▶ _Required task a_: Lay out the entries below as a Markdown table with the columns Row and Entry line, leaving out blank lines. Cover everything from the line containing "Viewport: 1033px width, 630px" down to the line containing "tap(47, 503)", both included.

▶ _Extract provided_:

[BEGIN]

In my mind, the decision of whether or not to use a rudder really boils down to the “fun” factor.  If it’s more fun to use a rudder, use one.  If it’s more fun without it, don’t use one.  Because when you really get right down to it, it’s all about having fun on the water.

Please feel free to leave a comment.

And Happy Sailing!

If you would like more information about kayak-sailing, feel free to contact us at info@kayaksailor.com

The next post will be on the six ways of steering a sailing kayak.  Stay tuned…

 

9 thoughts on “To Rudder, Or Not To Rudder, That Is The Question.

  1. We wouldn’t be without our rudder on our “Old Town Twin Otter” kayak when we are long distance paddling and loaded with camping gear, but not sailing. In these situations we both prefer to use single beaver blade ash paddles. Because of the rudder, each paddler with a single paddle can paddle on whichever side they prefer and can change sides when they want without adversely affecting their partner. However, when sailing double with our Kayak Sailor rig, and using the rudder, the forward paddler controls the rudder and paddles with an Aleut double paddle while the aft seated crew does not paddle.

[END]

▶ _Records provided_:
[BEGIN]

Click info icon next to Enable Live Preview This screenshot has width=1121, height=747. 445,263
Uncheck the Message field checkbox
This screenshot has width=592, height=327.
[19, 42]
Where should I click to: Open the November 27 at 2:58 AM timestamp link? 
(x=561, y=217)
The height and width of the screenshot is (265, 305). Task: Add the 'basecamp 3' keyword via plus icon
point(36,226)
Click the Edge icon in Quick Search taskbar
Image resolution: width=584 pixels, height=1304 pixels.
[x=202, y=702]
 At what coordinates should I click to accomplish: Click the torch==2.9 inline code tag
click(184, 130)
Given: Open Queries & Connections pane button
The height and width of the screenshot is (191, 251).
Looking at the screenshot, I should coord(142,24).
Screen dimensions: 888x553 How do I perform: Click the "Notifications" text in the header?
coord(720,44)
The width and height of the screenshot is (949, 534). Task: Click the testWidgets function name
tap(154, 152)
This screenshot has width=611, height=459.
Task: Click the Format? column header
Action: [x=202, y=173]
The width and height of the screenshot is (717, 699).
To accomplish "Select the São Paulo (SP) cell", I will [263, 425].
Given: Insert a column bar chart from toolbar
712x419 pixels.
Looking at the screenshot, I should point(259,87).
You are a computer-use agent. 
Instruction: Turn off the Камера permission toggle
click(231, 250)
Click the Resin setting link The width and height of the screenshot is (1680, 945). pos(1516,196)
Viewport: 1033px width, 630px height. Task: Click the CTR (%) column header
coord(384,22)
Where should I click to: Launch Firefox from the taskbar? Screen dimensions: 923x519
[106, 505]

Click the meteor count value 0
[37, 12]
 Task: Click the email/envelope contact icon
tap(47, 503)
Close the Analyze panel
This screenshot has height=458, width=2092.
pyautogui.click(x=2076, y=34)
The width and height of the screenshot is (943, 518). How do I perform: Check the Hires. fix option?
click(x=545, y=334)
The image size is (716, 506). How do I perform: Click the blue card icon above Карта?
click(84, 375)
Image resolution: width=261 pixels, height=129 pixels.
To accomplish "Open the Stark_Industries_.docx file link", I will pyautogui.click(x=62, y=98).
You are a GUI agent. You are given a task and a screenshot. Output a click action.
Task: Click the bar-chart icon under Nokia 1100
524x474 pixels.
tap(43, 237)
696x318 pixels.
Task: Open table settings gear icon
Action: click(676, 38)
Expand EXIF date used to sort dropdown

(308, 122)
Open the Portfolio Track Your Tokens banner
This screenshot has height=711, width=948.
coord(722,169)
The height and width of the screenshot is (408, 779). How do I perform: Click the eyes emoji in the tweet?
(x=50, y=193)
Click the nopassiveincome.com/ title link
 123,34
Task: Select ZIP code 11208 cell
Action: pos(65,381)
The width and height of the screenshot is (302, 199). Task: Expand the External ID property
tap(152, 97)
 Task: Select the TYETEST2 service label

[END]

▶ _Required task b_: Pick up the kayak rudder piece where it stops and keep it going.

▶ _Result a_:
| Row | Entry line |
|---|---|
| 1 | Viewport: 1033px width, 630px height. Task: Click the CTR (%) column header |
| 2 | coord(384,22) |
| 3 | Where should I click to: Launch Firefox from the taskbar? Screen dimensions: 923x519 |
| 4 | [106, 505] |
| 5 | Click the meteor count value 0 |
| 6 | [37, 12] |
| 7 |  Task: Click the email/envelope contact icon |
| 8 | tap(47, 503) |

▶ _Result b_:
    • Hello,
      I’m about to purchase a used 15′ old town tandem and was curious about a rudder. Funny I should see your comment. I will be using it for backcountry camping as well and short sea trips with my fiancé. Can I ask what make model was the rudder you used? Also, I could be wrong but as far as I know the otter doesn’t have mounts or holes for the rudder to be rigged…was this an issue upon install? Never even heard of kayak sailing until today, but would love to know what sail kit you used on it as well? Thanks eh

      • Hi, We like using the Smarttrack rudders, mainly because of the toe-pilot controls. They can be adapted to most boats. There are a variety of models as well as gudgeons to fit most stern shapes. Feel free to shoot us an e-mail info@kayaksailor.com We will do our best to help. 🙂

  2. Ruder oder nicht?
    Auch als angefressen Finn Segler versuche ich mein Boot ohne Ruder zum steuern. Luven mit Kränkung im Lee, und abfallen gegen Luv.
    Ich denke am Bordseite ein Paddel befestigen wäre optimal.
    Congratulation für die Realisation vom Rigg Kayaksailor bin total begeistert.
    nordbeer

  3. I am purchasing a Pelican Unisom 136 tandem Is there a rudder unit that will work on it and how much is it. The kayak sail on this sight is it easy to install and how much is it.

  4. I love sailing my kayaksailor on Long Island Sound. But I have found that when a 15 kt gust hits I often need to headup fast in order to keep from going over. Bracing with the paddle on the leeward side makes things worse.
    Also, riding the small waves is a thrill, but should be even more fun with a rudder. I am in the process of installing the Perception rudder kit on my 14′ Catalina. Wish my arms were longer.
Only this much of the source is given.